Whether the President acted under proper executive authority will undoubtedly be determined during hearings of the Senate Judiciary Committee. But he did follow requirements for legal review of his orders by consulting with the NSA Legal Counsel and the U.S. Attorney General.

He also followed congressional oversight requirements by notifying the appropriate congressional committees in a timely manner. And it is customary for more sensitive activities to be briefed only to a limited number of senior oversight committee members to avoid leaks of classified national security information. Our current system of checks & balances does not require congressional oversight committees to approve intelligence activities in advance, only that they be notified of significant activities in a timely manner.

Perhaps the most improtant aspect of this debate is whether we, the people, are comfortable with executive powers being invoked in certain circumstances to protect the nation: I would argue that under certain national security related circumstances it is necessary to trust the President of the U.S. to do the right thing - we elected him to conduct the people's business to the best of his ability. While healthy dialog on issues is desirably and an unalienable right of every American citizen, continually hounding the president just because he is disliked personally by some detracts from the business at hand --it is not in the people's best interests and wastes precious resources better applied elsewhere. We often forget the real meaning of representative government: electing the best representatives we can and then letting them do their job without constant second-guessing.

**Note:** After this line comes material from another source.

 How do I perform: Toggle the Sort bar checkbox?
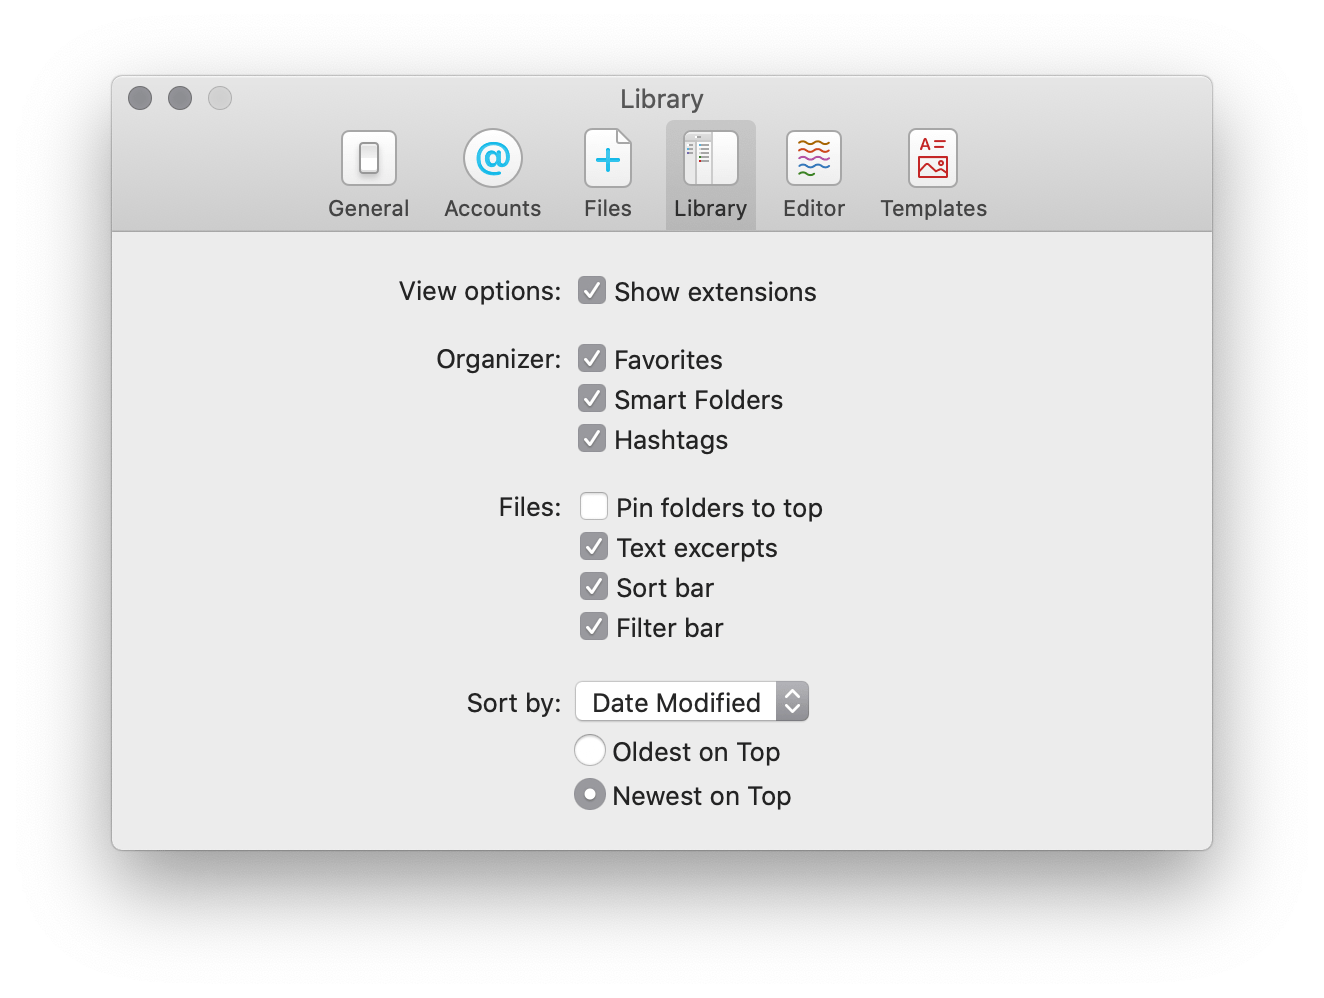click(x=594, y=586)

The most serious legal problems are posed by those who leaked this highly classified national security information to the media, an unauthorized recipient of any classified information. Any NSA or intelligence community official concerned over an intelligence activity has an internal oversight system available to address these concerns in a legal and classified environment: NSA's internal Inspector General and/or the Intelligence Community's Inspector General. If the internal oversight process proved insufficient, legislative oversight would have been the next logical place for these officials to take their concerns: congressional oversight committees routinely investigate just those types of concerns in a legal setting designed to preserve classified national security information. Should following this well-established process still not satisfy their concerns, the honorably course of action for any true intelligence professional is to resign from such an untenable position - WITHOUT revealing classified information and potentially damaging national security.

These "concerned" officials have acted extremely unprofessionally: they clearly violated their secrecy oath and the provisions of the 1980 Classified Information Procedures Act by providing classified information to the media. While it may come as a shock to some, the media is NOT entitled to classified information under any circumstances.